Nature’s fullness is distracting. So for me, landscape photography is a discipline of the eye. I try to structure my perception of reality rather than finding an immanent order in the visible.
Water captivates me. It moves, it reflects, it’s a time marker that contradicts the static aspect of a photograph. Water flowing draws its own patterns, recorded by the camera, and adds a random element to the photographic act.
My photos rarely depict the human presence, as if I wanted to deny man’s encroachment on nature or, worse, its destruction. I like the physical effort involved in landscape photography as if I have to deserve the beauty of nature. Finding locations with no human intrusion is difficult. As far as you go, the rumour of civilization most always creeps in. I like the fact that photographs are silent.

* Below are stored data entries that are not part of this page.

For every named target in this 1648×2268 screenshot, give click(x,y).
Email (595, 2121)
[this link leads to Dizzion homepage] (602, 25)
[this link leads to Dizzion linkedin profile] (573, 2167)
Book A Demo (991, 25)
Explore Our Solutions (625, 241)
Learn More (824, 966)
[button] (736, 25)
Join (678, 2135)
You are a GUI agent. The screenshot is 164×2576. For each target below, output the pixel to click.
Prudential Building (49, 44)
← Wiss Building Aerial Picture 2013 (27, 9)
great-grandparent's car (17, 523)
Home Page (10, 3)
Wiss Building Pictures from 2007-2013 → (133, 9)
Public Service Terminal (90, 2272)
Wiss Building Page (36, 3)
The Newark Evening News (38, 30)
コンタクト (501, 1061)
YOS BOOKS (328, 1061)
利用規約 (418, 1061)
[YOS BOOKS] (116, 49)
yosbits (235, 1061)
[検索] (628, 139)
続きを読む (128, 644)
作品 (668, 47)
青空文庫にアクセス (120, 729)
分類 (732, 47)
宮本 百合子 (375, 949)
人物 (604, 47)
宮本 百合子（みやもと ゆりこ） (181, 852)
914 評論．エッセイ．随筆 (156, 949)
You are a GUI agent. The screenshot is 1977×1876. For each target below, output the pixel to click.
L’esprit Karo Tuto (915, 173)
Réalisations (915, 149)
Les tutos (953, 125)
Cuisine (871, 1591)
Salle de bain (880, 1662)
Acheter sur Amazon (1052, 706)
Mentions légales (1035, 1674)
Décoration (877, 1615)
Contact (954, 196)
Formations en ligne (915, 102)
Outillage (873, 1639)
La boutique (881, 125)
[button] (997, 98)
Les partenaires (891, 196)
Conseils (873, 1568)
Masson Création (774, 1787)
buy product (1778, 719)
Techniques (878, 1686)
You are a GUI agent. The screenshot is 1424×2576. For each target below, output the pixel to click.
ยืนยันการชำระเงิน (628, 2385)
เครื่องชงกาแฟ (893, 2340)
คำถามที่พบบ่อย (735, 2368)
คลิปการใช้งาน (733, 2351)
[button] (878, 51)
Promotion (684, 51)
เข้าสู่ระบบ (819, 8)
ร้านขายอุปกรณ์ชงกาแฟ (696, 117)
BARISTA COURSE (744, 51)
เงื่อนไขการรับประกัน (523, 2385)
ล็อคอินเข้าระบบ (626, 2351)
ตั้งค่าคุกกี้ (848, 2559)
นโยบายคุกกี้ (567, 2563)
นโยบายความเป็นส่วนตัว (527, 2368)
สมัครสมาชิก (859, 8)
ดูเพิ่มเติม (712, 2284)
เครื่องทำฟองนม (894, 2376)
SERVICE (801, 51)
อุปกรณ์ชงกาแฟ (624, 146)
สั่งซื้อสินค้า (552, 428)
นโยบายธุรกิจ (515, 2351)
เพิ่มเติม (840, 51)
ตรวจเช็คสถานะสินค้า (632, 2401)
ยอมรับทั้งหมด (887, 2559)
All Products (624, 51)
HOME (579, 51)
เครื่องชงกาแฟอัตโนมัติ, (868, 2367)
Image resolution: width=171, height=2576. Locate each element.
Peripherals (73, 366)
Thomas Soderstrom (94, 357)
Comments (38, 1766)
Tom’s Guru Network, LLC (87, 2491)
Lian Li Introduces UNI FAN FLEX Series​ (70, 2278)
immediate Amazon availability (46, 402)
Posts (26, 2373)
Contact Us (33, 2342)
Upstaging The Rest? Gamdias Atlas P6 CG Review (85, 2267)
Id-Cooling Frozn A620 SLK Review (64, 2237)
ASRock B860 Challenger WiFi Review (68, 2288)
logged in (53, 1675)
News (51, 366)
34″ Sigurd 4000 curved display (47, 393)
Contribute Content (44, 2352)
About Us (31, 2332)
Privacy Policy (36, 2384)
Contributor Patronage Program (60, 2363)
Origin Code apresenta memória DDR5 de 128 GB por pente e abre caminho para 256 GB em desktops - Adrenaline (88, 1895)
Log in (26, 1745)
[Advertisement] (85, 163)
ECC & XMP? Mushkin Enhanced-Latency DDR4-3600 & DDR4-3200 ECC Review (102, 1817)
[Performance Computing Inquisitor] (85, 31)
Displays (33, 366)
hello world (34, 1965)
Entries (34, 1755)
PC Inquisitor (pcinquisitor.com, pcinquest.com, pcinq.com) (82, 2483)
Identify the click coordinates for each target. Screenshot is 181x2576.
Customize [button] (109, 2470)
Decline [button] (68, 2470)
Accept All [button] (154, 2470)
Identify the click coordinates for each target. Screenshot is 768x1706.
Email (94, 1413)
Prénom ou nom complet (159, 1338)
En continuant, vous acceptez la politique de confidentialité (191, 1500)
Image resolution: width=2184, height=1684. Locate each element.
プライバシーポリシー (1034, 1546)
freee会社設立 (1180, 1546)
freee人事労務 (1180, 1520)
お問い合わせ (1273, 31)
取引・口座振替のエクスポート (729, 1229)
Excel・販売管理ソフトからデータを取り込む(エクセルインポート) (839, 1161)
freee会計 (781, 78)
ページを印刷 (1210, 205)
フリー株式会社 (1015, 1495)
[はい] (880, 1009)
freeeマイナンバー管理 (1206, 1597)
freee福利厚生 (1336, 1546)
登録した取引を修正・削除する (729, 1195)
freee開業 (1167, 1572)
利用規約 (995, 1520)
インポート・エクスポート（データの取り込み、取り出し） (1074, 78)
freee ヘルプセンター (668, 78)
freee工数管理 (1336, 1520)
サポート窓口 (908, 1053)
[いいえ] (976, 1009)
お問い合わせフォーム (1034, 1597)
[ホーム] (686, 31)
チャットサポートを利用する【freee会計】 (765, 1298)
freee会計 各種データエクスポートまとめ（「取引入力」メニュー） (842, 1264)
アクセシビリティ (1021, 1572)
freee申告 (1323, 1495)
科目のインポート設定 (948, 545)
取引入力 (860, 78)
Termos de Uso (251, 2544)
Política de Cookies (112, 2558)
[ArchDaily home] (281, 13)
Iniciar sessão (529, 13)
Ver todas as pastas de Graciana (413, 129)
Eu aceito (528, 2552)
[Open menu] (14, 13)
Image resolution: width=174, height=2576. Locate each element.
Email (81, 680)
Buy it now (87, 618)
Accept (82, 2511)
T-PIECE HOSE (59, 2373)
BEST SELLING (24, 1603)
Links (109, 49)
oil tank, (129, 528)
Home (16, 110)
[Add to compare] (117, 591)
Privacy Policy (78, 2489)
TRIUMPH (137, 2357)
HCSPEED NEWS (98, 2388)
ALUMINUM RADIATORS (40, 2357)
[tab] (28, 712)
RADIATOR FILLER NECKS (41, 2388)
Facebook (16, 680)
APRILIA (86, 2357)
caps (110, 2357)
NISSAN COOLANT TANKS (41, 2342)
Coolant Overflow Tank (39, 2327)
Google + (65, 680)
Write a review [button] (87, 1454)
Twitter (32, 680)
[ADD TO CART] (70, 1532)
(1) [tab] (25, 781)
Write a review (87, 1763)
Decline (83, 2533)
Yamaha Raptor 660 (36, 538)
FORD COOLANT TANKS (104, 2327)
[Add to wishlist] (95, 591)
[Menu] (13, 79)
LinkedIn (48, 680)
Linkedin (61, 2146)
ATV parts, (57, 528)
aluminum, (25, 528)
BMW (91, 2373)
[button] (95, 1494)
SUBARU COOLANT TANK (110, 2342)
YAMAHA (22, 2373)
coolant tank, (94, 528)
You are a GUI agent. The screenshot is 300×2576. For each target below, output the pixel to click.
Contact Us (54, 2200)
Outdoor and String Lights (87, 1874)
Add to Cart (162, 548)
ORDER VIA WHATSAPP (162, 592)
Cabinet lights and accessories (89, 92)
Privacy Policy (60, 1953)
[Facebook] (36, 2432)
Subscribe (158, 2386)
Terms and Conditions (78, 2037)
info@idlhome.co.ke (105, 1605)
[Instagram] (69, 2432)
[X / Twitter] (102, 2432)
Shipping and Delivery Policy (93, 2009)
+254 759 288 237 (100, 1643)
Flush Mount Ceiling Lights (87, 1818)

The photo shown here was taken near Grand-Remous, a small town near the Baskatong Reservoir, about 300 km northwest of Montreal, Quebec. “Grand-Remous” is French for “great eddy” and is a reference to a large whirlpool on the Gatineau River near the Grand Remous Chute. I was in the said river up to my ankles (and back home had to throw away my completely ruined shoes).
At the time I was using a Canon 40D with a 17-55mm lens. Nowadays I use a full-frame camera with prime lens because I prefer to physically move into the landscape rather than use a zoom, although for this photo I couldn’t have been more into the scenery!